◆ SELECTED PASSAGE ◆
↓↓↓

Introduction to p-adic integers

By ellipticcurves

I feel like taking a break from elliptic curves and talking about something completely different. For motivation, let’s take a look at solutions of the equation $x^2 + x + 3 \equiv 0 \pmod{5^r}$ for different values of $r.$ For $r = 1,$ we have two solutions: $1, 3 \pmod{5}.$ For $r=2,$ still two solutions: $8, 16 \pmod{25}.$ For $r=3$ we get $33, 91 \pmod{125}.$ And so on, and so forth.

Notice something interesting. Reduce 91 modulo 25, and you get 16. Reduce 16 modulo 5, and you get 1. Similarly, reduce 33 modulo 25 to get 8, which reduces to 3 modulo 5. It seems like a solution modulo 5 begets a solution modulo 25, which then yields a solution modulo 125, etc. No surprise there, since all we are doing is reducing the equation $x^2 + x + 3 \equiv 0 \pmod{5^r}$ modulo $5^{r-1}.$

The question is this. Can we go in the opposite direction and keep this string of solutions going ad infimum? Given a solution modulo 125, can we find one modulo 625?

To make things more general, let us denote polynomial $x^2+x+3$ by $f(x)$ and $5$ by $p.$ Futher, we will always assume that $p$ is prime. We know that there exists a solution $a_r \bmod p^r$ to equation $f(a_r) \equiv 0 \pmod{p^r}.$ Let us for a second suppose that there exists a number $a_{r+1} \bmod{p^{r+1}}$ such that $f(a_{r+1}) \equiv 0 \pmod{p^{r+1}}$ and $a_r \equiv a_{r+1} \bmod{ p^r}.$ Then $a_{r+1} \equiv a_r + b_r p^r \bmod{p^{r+1}}$ for some $b_r.$ Plug this equality into the given equation to get

$f(a_r + b_r p^r) \equiv 0 \pmod{p^{r+1}}.$

Since $f(x)$ is a polynomial, we can multiply things out, reduce modulo $p^{r+1},$ where possible, to obtain

$f(a_r) + f'(a_r) p^r b_r \equiv 0 \pmod{p^{r+1}}.$

(Do this for $x^2+x+3$ to see that this is precisely what you get when the dust settles.) Move things around, to get

$f'(a_r) p^r b_r \equiv -f(a_r) \pmod{p^{r+1}}.$

If $f'(a_r)$ is not zero modulo $p,$ then it is also invertible modulo $p^{r+1},$ and we can divide both sides of this congruence by it to get

$b_r p^r \equiv -f(a_r)/f'(a_r) \pmod{p^{r+1}}.$

Finally, add $a_r$ to both sides, and remember the definition of $a_{r+1}$ to see that

$a_{r+1} \equiv a_r - f(a_r)/f'(a_r) \pmod{p^{r+1}}.$

This formula looks precisely like Newton’s Method in Calculus.

↑↑↑

◆ DATA EXCERPT ◆
↓↓↓

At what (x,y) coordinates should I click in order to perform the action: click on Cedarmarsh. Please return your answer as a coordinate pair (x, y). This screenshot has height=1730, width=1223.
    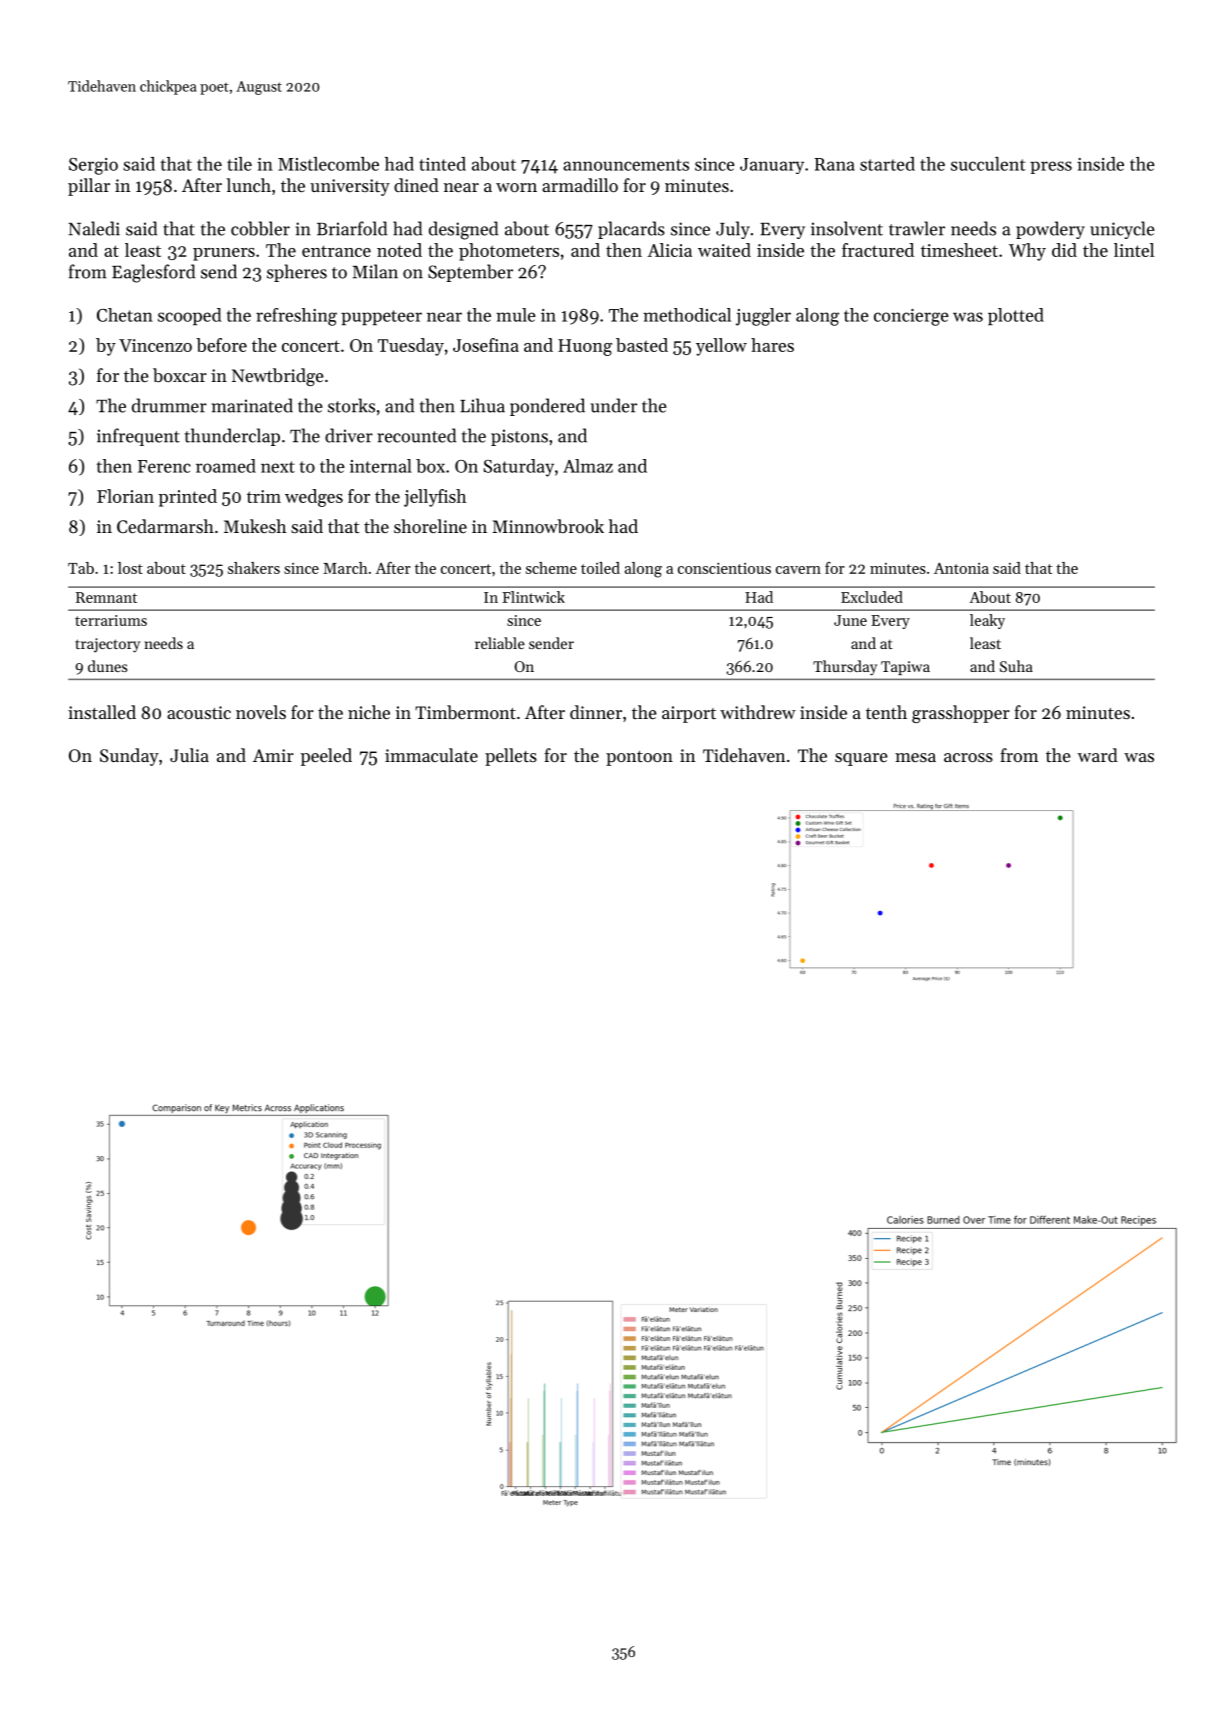
    Looking at the image, I should click on (165, 526).
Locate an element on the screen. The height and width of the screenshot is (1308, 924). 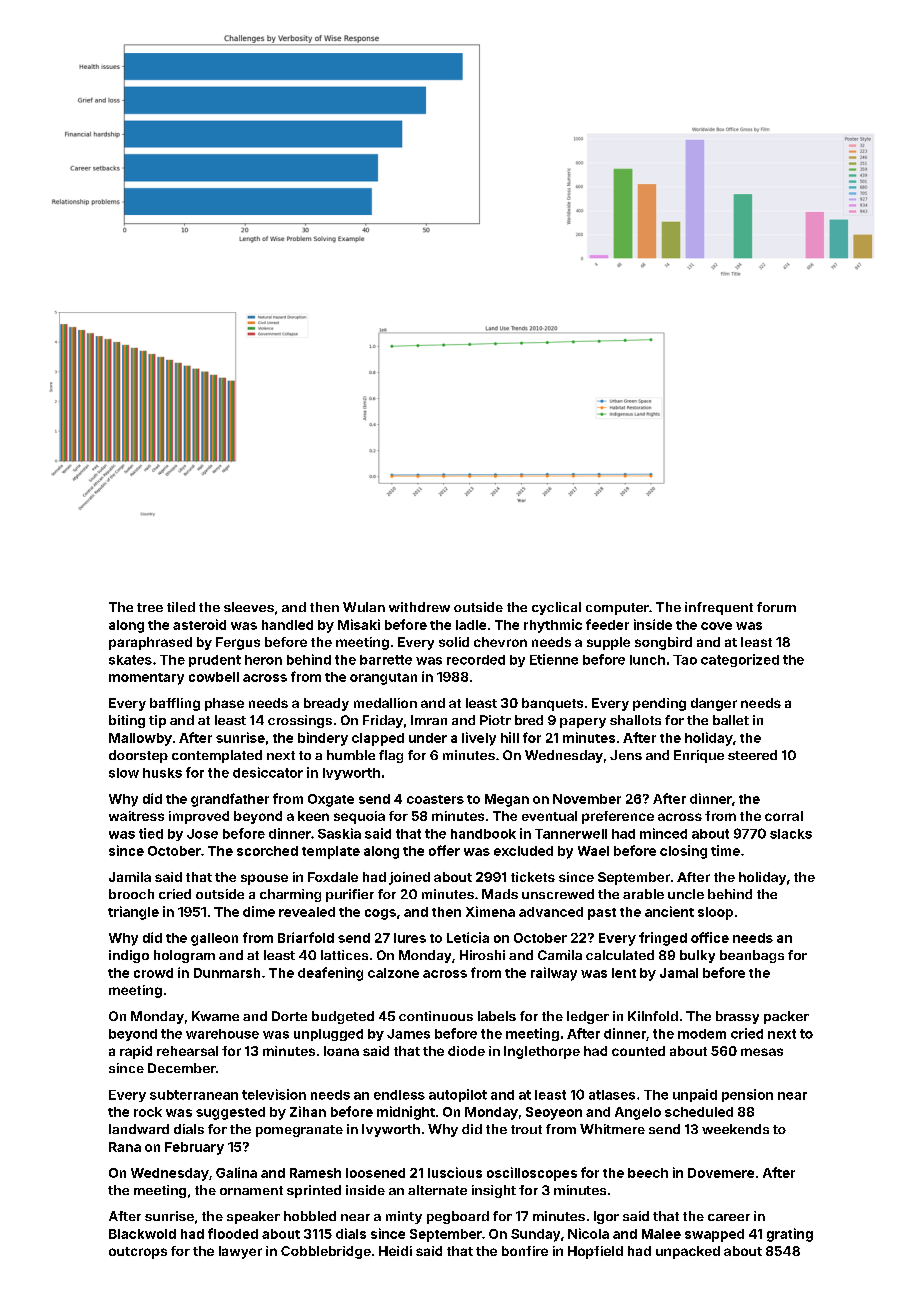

↑↑↑

◆ AIM OF THE EXERCISE ◆
Using the p-adic integers post, decide whether each statement agrees with it, answering yes or no and quoting the words that decide it: (a) Reducing 33 modulo 25 gives 16. (b) The final formula is said to resemble Newton's Method. (c) The author takes p to be prime throughout. The lines play no part in this work.

◆ OUTPUT OF THE EXERCISE ◆
(a) No: "reduce 33 modulo 25 to get 8"
(b) Yes: "This formula looks precisely like Newton’s Method in Calculus."
(c) Yes: "we will always assume that $p$ is prime"